++++ Information shown ++++

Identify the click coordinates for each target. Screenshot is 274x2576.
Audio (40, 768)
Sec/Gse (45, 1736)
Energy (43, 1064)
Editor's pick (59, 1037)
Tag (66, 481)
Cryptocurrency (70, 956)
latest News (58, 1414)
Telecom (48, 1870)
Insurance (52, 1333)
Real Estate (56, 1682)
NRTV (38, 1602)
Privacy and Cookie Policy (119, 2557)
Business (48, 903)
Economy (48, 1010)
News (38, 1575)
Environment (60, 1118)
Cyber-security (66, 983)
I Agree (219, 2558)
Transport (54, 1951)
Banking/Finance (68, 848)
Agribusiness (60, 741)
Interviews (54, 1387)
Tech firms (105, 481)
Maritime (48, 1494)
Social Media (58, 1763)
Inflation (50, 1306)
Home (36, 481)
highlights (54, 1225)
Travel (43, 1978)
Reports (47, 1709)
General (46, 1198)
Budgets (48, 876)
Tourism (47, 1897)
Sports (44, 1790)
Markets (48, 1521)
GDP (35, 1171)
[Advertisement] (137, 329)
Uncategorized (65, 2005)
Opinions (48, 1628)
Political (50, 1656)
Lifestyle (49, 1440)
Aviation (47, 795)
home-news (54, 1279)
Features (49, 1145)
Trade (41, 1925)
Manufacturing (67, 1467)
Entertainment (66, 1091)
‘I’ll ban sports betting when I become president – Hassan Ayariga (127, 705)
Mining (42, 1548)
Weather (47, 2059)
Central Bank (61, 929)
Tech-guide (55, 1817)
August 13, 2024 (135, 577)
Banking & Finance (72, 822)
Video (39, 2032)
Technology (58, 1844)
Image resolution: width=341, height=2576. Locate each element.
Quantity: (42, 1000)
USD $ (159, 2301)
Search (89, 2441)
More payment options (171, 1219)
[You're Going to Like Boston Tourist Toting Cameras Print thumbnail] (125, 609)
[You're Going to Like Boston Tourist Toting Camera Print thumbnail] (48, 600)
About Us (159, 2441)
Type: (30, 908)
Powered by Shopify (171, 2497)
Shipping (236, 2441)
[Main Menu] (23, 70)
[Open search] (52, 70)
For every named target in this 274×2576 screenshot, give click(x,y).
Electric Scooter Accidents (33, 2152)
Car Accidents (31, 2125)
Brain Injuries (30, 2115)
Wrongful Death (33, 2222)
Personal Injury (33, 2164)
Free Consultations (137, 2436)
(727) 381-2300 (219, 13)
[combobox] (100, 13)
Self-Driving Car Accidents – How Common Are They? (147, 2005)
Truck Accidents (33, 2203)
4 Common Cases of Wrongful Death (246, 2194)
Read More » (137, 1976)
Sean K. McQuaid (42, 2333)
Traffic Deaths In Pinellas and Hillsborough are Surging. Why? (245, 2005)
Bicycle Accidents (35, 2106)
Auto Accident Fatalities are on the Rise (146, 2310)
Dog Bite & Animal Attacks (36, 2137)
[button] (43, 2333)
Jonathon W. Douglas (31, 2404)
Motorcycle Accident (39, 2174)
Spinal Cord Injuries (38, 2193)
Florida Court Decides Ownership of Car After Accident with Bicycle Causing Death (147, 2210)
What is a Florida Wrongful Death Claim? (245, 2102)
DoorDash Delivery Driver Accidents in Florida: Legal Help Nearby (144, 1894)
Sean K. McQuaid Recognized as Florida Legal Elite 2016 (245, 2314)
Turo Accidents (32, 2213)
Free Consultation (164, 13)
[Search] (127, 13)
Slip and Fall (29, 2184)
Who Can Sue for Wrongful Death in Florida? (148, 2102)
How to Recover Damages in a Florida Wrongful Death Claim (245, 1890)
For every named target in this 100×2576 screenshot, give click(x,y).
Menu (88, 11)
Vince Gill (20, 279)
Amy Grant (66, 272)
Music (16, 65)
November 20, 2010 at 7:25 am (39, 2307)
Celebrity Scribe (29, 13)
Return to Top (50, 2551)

++++
++++ Information shown ++++

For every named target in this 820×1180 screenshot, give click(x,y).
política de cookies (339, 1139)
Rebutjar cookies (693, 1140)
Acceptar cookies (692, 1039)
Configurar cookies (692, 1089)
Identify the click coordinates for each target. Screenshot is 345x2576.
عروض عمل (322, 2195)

++++

*Task objective:*
Above are some lines. Repeat exactly, and only, those from the line that has "USD $ (159, 2301)" through the line that has "Truck Accidents (33, 2203)".

*Result:*
USD $ (159, 2301)
Search (89, 2441)
More payment options (171, 1219)
[You're Going to Like Boston Tourist Toting Cameras Print thumbnail] (125, 609)
[You're Going to Like Boston Tourist Toting Camera Print thumbnail] (48, 600)
About Us (159, 2441)
Type: (30, 908)
Powered by Shopify (171, 2497)
Shipping (236, 2441)
[Main Menu] (23, 70)
[Open search] (52, 70)
For every named target in this 274×2576 screenshot, give click(x,y).
Electric Scooter Accidents (33, 2152)
Car Accidents (31, 2125)
Brain Injuries (30, 2115)
Wrongful Death (33, 2222)
Personal Injury (33, 2164)
Free Consultations (137, 2436)
(727) 381-2300 (219, 13)
[combobox] (100, 13)
Self-Driving Car Accidents – How Common Are They? (147, 2005)
Truck Accidents (33, 2203)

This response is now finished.